Plan stratégique pour les situations exceptionnelles

Lucie Souchon

L’hôpital picard, qui est passé de 11 à 25 lits en réanimation, a également sécurisé ses approvisionnements d’EPI, en contrepartie d’une légère hausse de tarif. Et il s’est rééquipé en respirateurs avec moniteurs pour l’anesthésie. « Il était prévu de les renouveler dans le cadre normal de leur obsolescence mais les acquisitions ont été faites plus rapidement en raison de la pandémie », explique Lucie Souchon qui s’est aussi attelée à la rédaction d’un plan stratégique exceptionnel destiné aux achats et à la logistique, d’une vingtaine de pages, construit avec des fiches « réflexes » pour savoir quel comportement adopter en situation de crise (risque infectieux, afflux de patients, rupture d’approvisionnement…).

Mohammed Boubekri

Même constat à Bourges, où l’établissement accueillait déjà une cinquantaine de malades Covid le 30 octobre. Directeur des ressources matérielles, des affaires économiques et logistique, Mohammed Boubekri, également directeur des achats du GHT du Cher, qui surveillait jour après jour ses tableaux de bord pendant le pic printanier, n’est pas resté l’arme au pied. « Nous avons constitué un stock de sécurité de deux mois pour certains matériels ». Et il a planifié la mise en route d’un deuxième local de 120 m2, situé à proximité des livraisons. « Lors de la conception de l’hôpital en 1995, les espaces de stockage n’ont pas été suffisamment dimensionnés, à peine 200 m2 ».

Les équipes mieux préparées psychologiquement

Reste à savoir si ces précautions suffiront car la situation n’est pas totalement similaire.
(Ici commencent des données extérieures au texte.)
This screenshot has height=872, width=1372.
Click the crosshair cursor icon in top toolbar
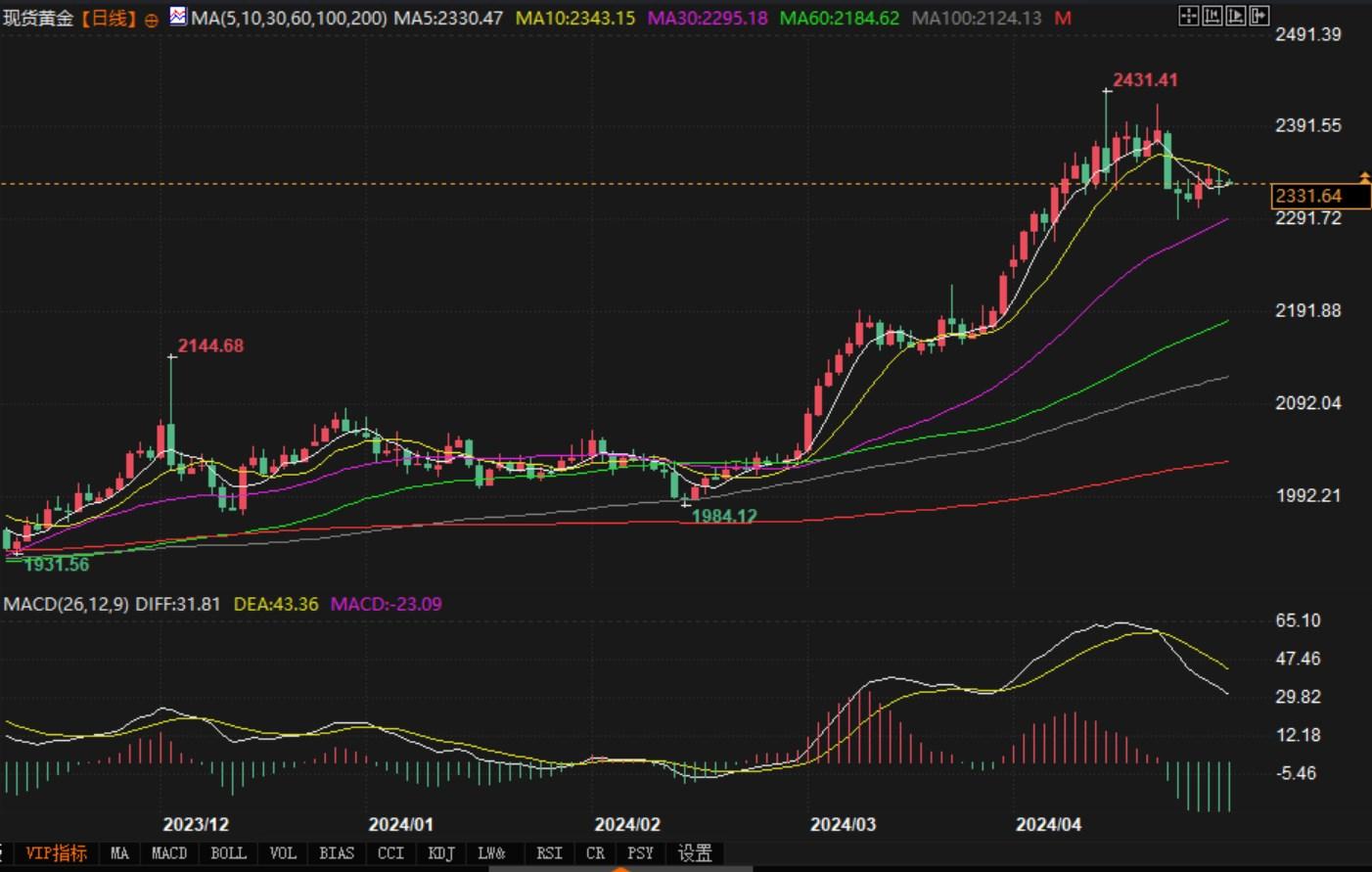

Les blocs opératoires continuent de fonctionner, même partiellement et il n’y a pas de report massif des interventions. « Lors de la première vague, l’hôpital avait déprogrammé et les services étaient concentrés sur le coronavirus. Aujourd’hui, nous ne pouvons pas repousser les soins attendus par des patients atteints de pathologies chroniques ou cardio-vasculaires », constate Mohammed Boubekri.

La fatigue du personnel, mobilisé comme jamais au printemps dernier, entre aussi en ligne de compte. « Durant la première vague, il n’y a pas eu un seul arrêt de travail dans ma direction », rappelle Mohammed Boubekri qui encadre 250 personnes. L’expérience des mois de mars-avril jouera en faveur des fonctions support. « La deuxième vague n’est pas appréhendée de la même manière : les agents sont mieux préparés psychologiquement et nous avons appris à vivre avec le virus », poursuit-il.

Plusieurs niveaux d’alerte

En Alsace, l’établissement de santé a élaboré un nouveau plan de continuité d’activité (PCA), issue d’une concertation avec tous les services. « Il va bien au-delà du simple plan blanc puisqu’il intègre tous les paramètres propres à la vie de l’hôpital, secteur par secteur, y compris les fonctions support. Ce retour sur expérience nous a permis d’élaborer une feuille de route qui tient compte notamment des risques d’absentéisme ou de défaillances fournisseurs, et se décline en trois niveaux d’alerte », détaille Pierre Muller.

Exemple avec le niveau 2 qui permet notamment le déploiement du personnel administratif à la blanchisserie si le taux d’absentéisme y dépasse les 50 %. « Nous sommes armés tant d’un point de vue organisationnel que matériel », assure le directeur des achats du groupement hospitalier de la région de Mulhouse.